One in four gestational carriers do not meet the ASRM guidelines
In a recent cohort study, researchers have found that nearly one in four gestational carrier pregnancies do not meet the American Society for Reproductive Medicine (ASRM) guidelines. They also found non-adherence of ASRM guidelines have increased the spontaneous abortion by 5 folds. The research has been published in the journal Fertility and Sterility.
Deviation from gestational carrier guidelines was common in gestational carrier pregnancies and associated with increased risk of neonatal morbidity and preterm delivery. Researchers of the University of California conducted a study to evaluate whether criteria described by ASRM guidelines for gestational carriers and additionally, non-described factors are associated with an increase in poor obstetric and or neonatal outcomes.

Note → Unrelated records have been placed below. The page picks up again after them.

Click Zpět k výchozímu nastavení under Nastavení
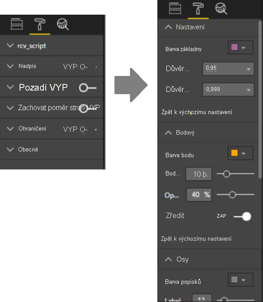263x302 pixels. pos(196,112)
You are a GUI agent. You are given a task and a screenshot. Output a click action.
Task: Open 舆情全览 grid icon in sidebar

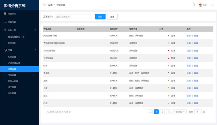pyautogui.click(x=5, y=14)
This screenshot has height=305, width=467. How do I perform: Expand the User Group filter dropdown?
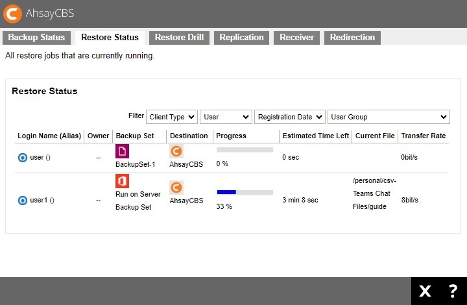[389, 117]
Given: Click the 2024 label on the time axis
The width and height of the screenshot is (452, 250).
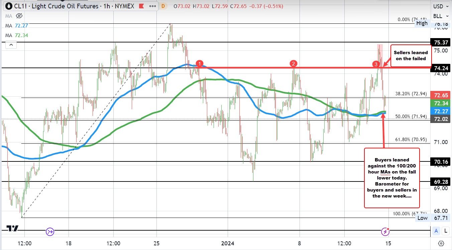Looking at the screenshot, I should [228, 243].
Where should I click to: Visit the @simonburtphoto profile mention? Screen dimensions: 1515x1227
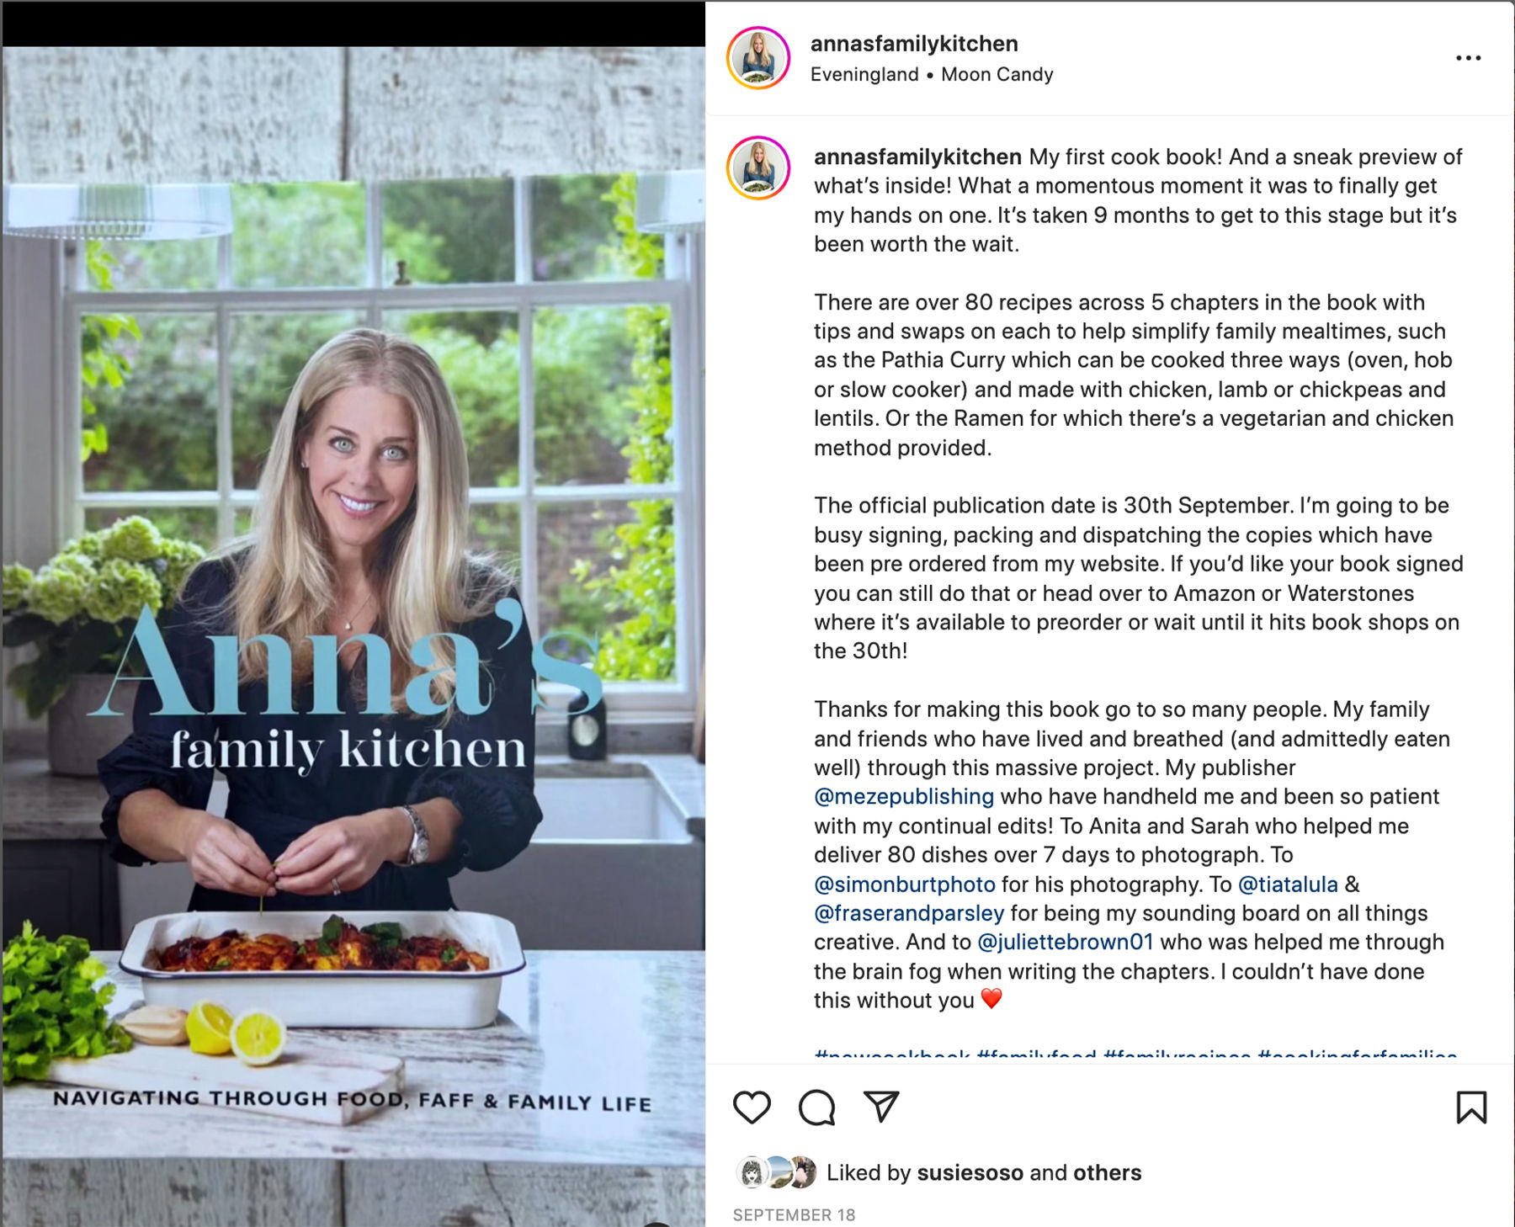pyautogui.click(x=905, y=884)
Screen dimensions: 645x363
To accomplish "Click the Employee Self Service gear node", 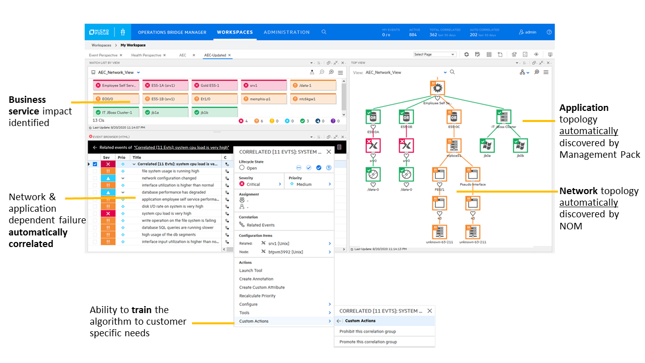I will pyautogui.click(x=437, y=88).
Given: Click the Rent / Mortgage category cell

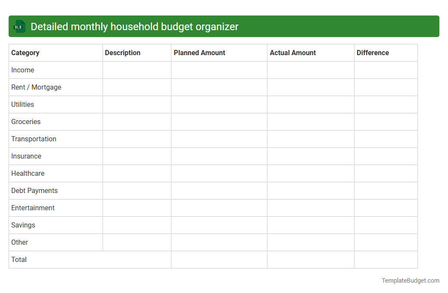Looking at the screenshot, I should 36,87.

It was a single centric cross-sectional study of births from 194 gestational carrier pregnancies between 2008 and 2019. The major outcome assessed were clinical pregnancy, biochemical pregnancy, preterm delivery, term delivery, and pregnancy complications. Violations of ASRM guidelines were determined as age <21 or >45 years, nulliparity, prior stillbirth, tobacco or percutaneous drug use, >5 prior deliveries, >3 prior cesarean delivery (CD), major comorbidities or mental health conditions, BMI >35, and short interval pregnancy (<12 months).
Key findings of the study were:
• Among 194 gestational carriers, researchers found twenty-five per cent (50/194) did not meet ASRM criteria, with BMI >35 (38%) and age (mostly >45 or <21) (36%) being the most common criteria violated.
• They identified seventy-six per cent of carrier pregnancies (148/194) were mediated through a surrogacy agency and were more likely to adhere to ASRM guidelines (OR 3.02) than who was not mediated through agencies.
• After categorizing patients in adherence and non-adherence of ASRM guidelines they found that complete adherence group did not alter rates of antepartum complications, intrapartum complications, and postpartum complications. However, those in the non-adherence cohort were found to have a significantly increased risk of spontaneous abortion (OR 4.89).
• Upon multivariate logistic regression adjusting for each ASRM guideline factor, they found age >45 (aOR 3.98) and BMI > 35 (aOR 4.89) were notable predictors of spontaneous abortion in non-guideline adherent gestation carrier pregnancies.
• They noted gestational carriers with a history of a prior spontaneous abortion were more likely to experience a biochemical pregnancy (OR 3.2) and those with a history of prior preterm birth were more likely to experience a spontaneous abortion (OR 3.19)
The authors concluded, "Nearly one in four gestational carrier pregnancies in this cohort did not meet ASRM guidelines. Guidelines are less likely to be followed when a gestational carrier is found through means other than an agency".
They further added, "Non-adherence to ASRM guidelines was associated with an almost 5-fold increase in odds of spontaneous abortion -- the history of prior spontaneous abortion and preterm births are important historical factors to rigorously account for when making carrier selection".